At my age my memory plays tricks on me daily.

JeffD
Apr-24-2018, 1:15pm
Not to take away from all the other interpretations, and I think Chris Thile did a great job of putting heart and soul into his singing of the tune. But listen closely to Thompson's version, including his fingerpicking, and nothing will beat it for me. You can Bluegrass it up, but it's like trying to cover a Dylan song.

That is the wonder of music. You an make interpretations and add and subtract, without destroying the original.

While I enjoy the bluegrassy versions, a lot, I have to say the original RT does things for me that the others don't.
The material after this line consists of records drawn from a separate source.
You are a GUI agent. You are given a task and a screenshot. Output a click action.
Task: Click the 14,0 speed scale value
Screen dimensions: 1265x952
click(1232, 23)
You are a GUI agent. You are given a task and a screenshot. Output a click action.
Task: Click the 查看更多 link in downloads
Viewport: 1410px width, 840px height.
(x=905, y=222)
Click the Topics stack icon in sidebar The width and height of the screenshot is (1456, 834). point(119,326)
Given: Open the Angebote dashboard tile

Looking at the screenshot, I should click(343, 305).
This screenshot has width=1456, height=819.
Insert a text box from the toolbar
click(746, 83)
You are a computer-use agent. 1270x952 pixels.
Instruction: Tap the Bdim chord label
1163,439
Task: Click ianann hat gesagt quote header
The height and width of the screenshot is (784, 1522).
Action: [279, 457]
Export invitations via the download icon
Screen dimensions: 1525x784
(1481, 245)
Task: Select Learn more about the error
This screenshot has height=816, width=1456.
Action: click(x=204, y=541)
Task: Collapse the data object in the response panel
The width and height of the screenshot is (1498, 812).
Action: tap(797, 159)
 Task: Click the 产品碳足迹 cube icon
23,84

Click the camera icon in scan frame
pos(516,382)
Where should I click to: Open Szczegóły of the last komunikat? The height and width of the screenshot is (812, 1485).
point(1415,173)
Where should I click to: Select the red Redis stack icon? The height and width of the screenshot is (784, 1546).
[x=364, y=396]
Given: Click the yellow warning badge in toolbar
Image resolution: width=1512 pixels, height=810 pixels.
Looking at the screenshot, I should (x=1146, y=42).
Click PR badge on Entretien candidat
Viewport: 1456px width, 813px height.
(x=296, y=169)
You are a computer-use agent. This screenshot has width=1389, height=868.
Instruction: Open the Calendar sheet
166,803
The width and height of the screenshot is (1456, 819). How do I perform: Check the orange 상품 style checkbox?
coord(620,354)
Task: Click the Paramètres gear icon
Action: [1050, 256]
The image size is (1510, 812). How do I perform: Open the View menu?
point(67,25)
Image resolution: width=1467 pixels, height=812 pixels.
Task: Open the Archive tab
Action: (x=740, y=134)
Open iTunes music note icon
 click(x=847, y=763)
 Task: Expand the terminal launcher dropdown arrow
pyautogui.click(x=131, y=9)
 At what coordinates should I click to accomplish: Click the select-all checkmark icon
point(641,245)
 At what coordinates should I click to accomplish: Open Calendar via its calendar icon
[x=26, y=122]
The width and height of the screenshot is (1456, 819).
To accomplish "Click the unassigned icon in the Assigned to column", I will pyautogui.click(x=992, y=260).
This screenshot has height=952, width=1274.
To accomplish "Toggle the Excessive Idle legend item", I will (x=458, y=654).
There is a sensibility to the story that, to my experience, has its parallels in so many British folk songs and stories.

That is the whole thing about tradition - good music is good music and can be transported just about anywhere. But there is a "meaning" to a song or a tune, that comes directly from the tradition of which it is a part, and tapping into that meaning adds so much to the appreciation of it.

I am sure there are a few, if not many, British performers who have done, "You'll Never Leave Harlan Alive". And done it well. Very well. Made everyone appreciate it. But whoa, when it is done in its original context it can make you cry.

I am 100% behind sharing and appropriating songs, from everywhere, but I am also 100% behind enjoying what makes each of our traditions unique and wonderful.

There is another thread on the effects of homogenization of musics and cultures, and if it means some future listener won't be able to appreciate it in its original context, (which it need not BTW) then we have lost something important. IMO, YMMV etc. etc.